** PASSAGE SHOWN follows **

3 October 2012 | Red-Barracuda
A somewhat tame woman in prison flick
Anyone who has waded through the infamous video nasty list will no doubt come to the conclusion that an alarming number of the films really have little to no shock content whatsoever. Human Experiments is a perfect example of this. It's really extremely difficult working out what exactly it was that the British censors objected to here. Maybe they just chucked every woman in prison flick onto the list irrespective of substance? Hard to say but there truly is no troubling content in this film. And that is a real shame because there isn't an awful lot in this film of any real interest. Its video nasty status is clearly its only real selling point so you may feel a little short changed with this one.
Its story has a female country and western singer wrongly accused of slaughtering a family and sent to a correctional facility where she is subjected to experimental aversion therapy techniques.

** End of PASSAGE SHOWN **

**EXERCISES TO COMPLETE**
• 1. Reproduce the part of the review of Human Experiments starting at "3 October 2012" and ending at "with this one.".
• 2. Continue the review of Human Experiments from its final sentence.
The material that comes after this review of Human Experiments is unrelated to it.

** PROVIDED DATA follows **

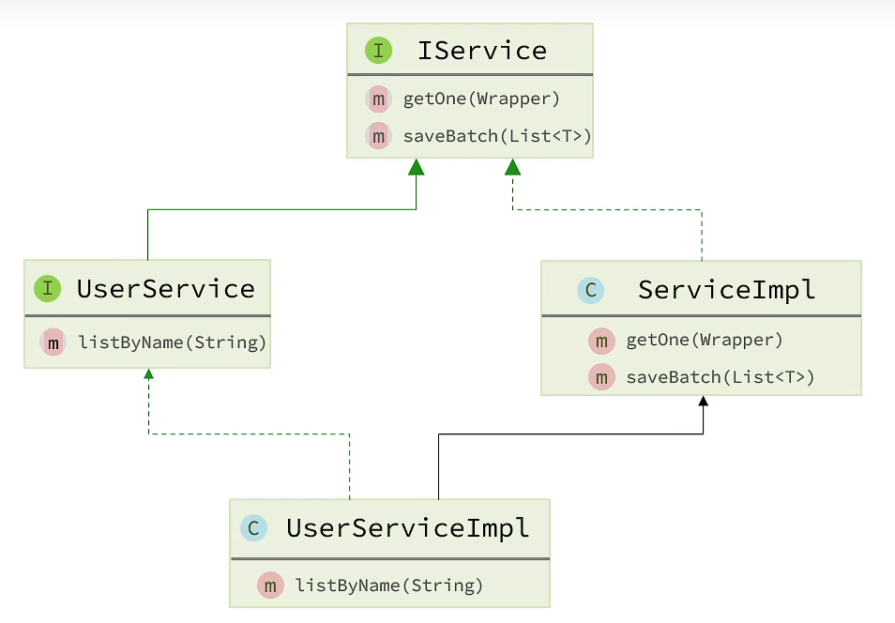
Task: Click method icon for ServiceImpl getOne(Wrapper)
Action: 600,340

** End of PROVIDED DATA **

**ANSWERS PER TASK**
• 1.
3 October 2012 | Red-Barracuda
A somewhat tame woman in prison flick
Anyone who has waded through the infamous video nasty list will no doubt come to the conclusion that an alarming number of the films really have little to no shock content whatsoever. Human Experiments is a perfect example of this. It's really extremely difficult working out what exactly it was that the British censors objected to here. Maybe they just chucked every woman in prison flick onto the list irrespective of substance? Hard to say but there truly is no troubling content in this film. And that is a real shame because there isn't an awful lot in this film of any real interest. Its video nasty status is clearly its only real selling point so you may feel a little short changed with this one.

• 2.
It starts quite well but once we reach the prison things start to become really quite uneventful. For a woman in prison flick there is a very low level of sexploitation content. The 'human experiments' of the title are somewhat underwhelming to say the least. The main shock scene is certainly the part where the heroine is covered in insects and spiders. I personally found that somewhat disturbing so fair enough on that score. This scene comes late in the movie and it does have to be said that in the latter 20 minutes or so things do pick up a bit. Better late than never I suppose. It ends with a strange and senseless ending. In the final analysis, this isn't very good but it's offbeat enough to bring it up to the level of mediocre.